Because of a Supreme Court decision, since June of this year, same sex marriages have been legal and recognized throughout the United States. However, this does not negate the effects of previous legislation and views of the states on the subject. And, even though many saw the decision as the end of a long battle, anyone who pays attention to the news can see by now that it was also just the beginning of a myriad of other contentious issues when it comes to how the law will be applied.

Because of our information-saturated culture, certain stories tend to catch the headlines and the attention of national media at a rate apparently disproportionate to their importance. Pundits love to rant about whether cake shops and pizza restaurants can legally refuse their services to gay couples on the basis of sexual orientation. But we should not allow the sometimes petty and superficial tone of the coverage fool us in to thinking that the implications of recognizing same-sex marriage are trivial, or that they are only of interest to same-sex couples.

There are the more obvious and mundane aspects of this national sea change, such as updating paper and electronic forms and processing systems. Then there are more prickly issues, such as how it will affect child custody cases. States in which same-sex marriages had already been legal for years may have a head start on addressing many of these issues. States in which they haven't been legal may be in for a bit more wrangling than others. But it appears inevitable that the past laws and attitudes of each state will continue to play a role in how same-sex couples are treated under the law moving forward.

To see how this is true, let's take a look at two cases:

In a state like Alabama, where Chief Justice Roy Moore is a well-known and outspoken opponent of gay marriage, issues such as inheritance rights or settlements can play out in different ways than they might in other states. This was illustrated by the case of Paul Hard, who had been seeking his share of the benefits of a wrongful death settlement after the death of his husband, David Fancher.

*DIRECTIONS*. Continue the article on same-sex marriage law from the point where it ends.

[Stored data entries]
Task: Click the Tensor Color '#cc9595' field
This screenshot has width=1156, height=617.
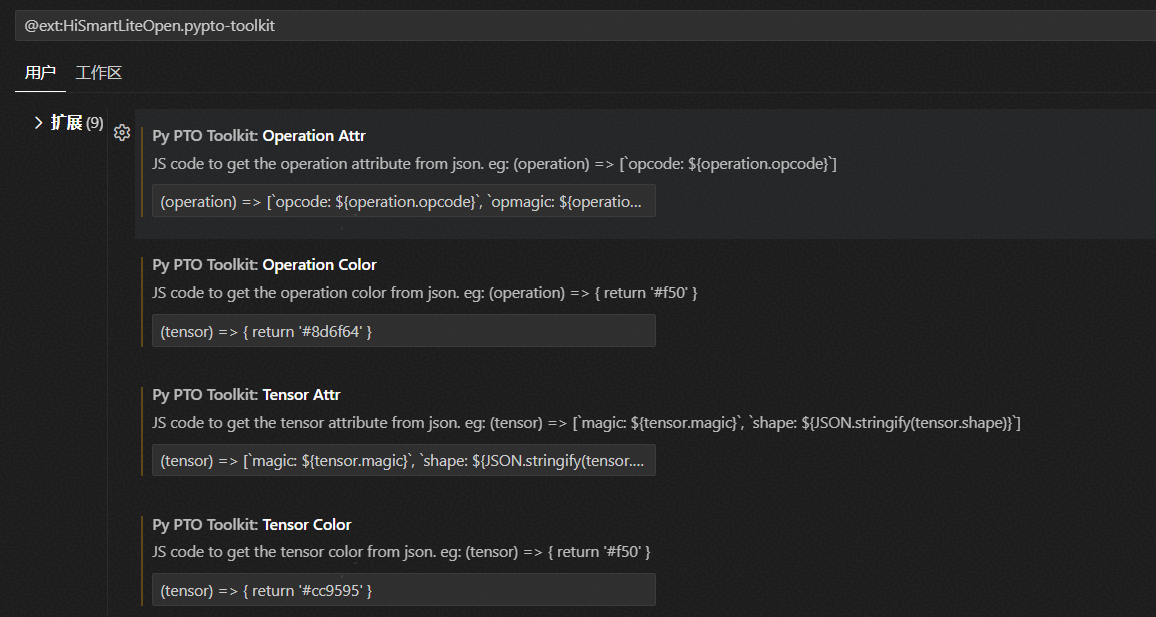Action: click(x=403, y=590)
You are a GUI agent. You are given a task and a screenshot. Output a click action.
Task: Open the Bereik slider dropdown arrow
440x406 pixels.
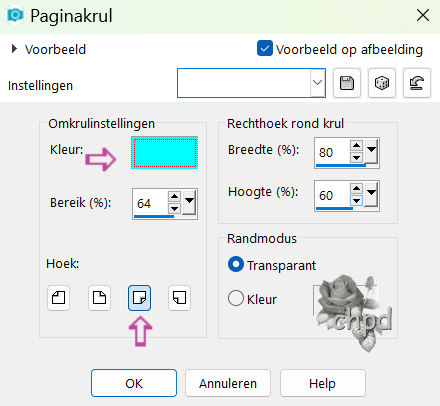coord(189,202)

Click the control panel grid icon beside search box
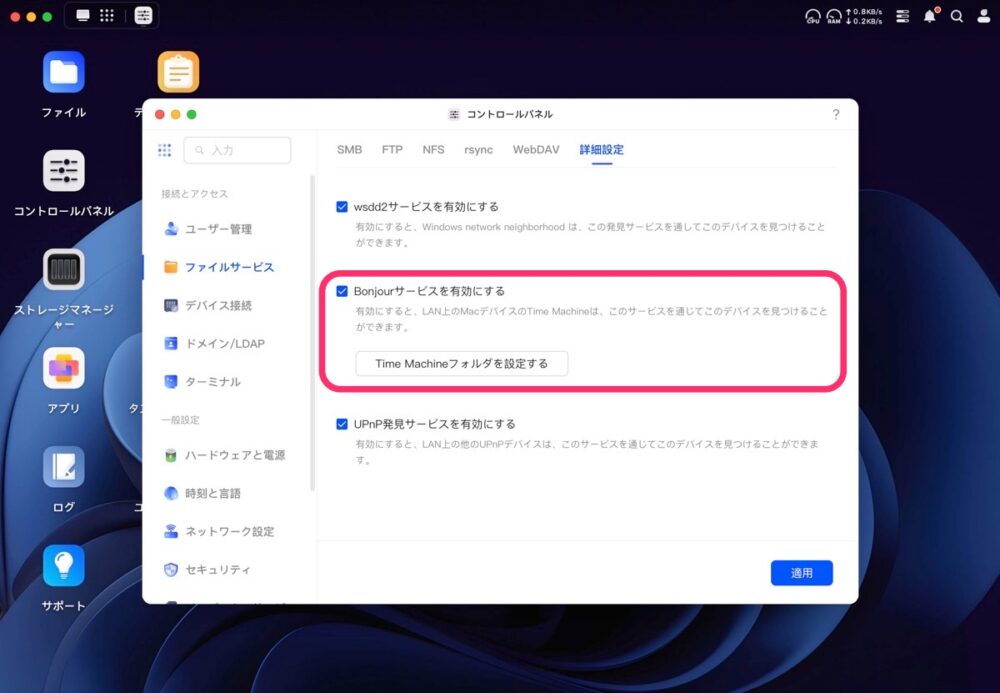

*YOUR RESPONSE*.
The two Alabama residents were married in May 2011 in Massachusetts. Just three months later, however, Fancher was killed in an accident with a large truck. When Hard arrived at the hospital, they initially refused to give him any information because he was not family. Later, in accordance with state law, the funeral home director insisted that the death certificate indicate that Francher had never been married.

In Alabama, proceeds from wrongful death cases are distributed under the laws of intestate succession. Although a revised death certificate issued in February 2015, after a federal judge struck down Alabama's ban on same-sex marriage, the state's marriage laws remained in limbo. Hard was not recognized as the surviving spouse, and therefore was not, according to the state, entitled to his share of a wrongful death settlement.

Four years after the accident, and after the Supreme Court decision recognizing same-sex marriage, the case was before U.S. District Court for the Middle District of Alabama. The question now was whether the Supreme Court ruling should be applied retroactively. "The issue is not whether same-sex marriage is legal in Alabama today," read a motion filed by lawyers representing Fancher's mother, who claimed to be the sole beneficiary, "The issue is whether same-sex marriage was legal in Alabama on the day David Fancher died…" Fortunately for Hard, and perhaps for others with similar cases, U.S. District Judge W. Keith Watkins disagreed. He said, "Alabama laws that refused recognition of Paul and David's marriage violated the U.S. Constitution," and determined that Hard is entitled to his share under Alabama law.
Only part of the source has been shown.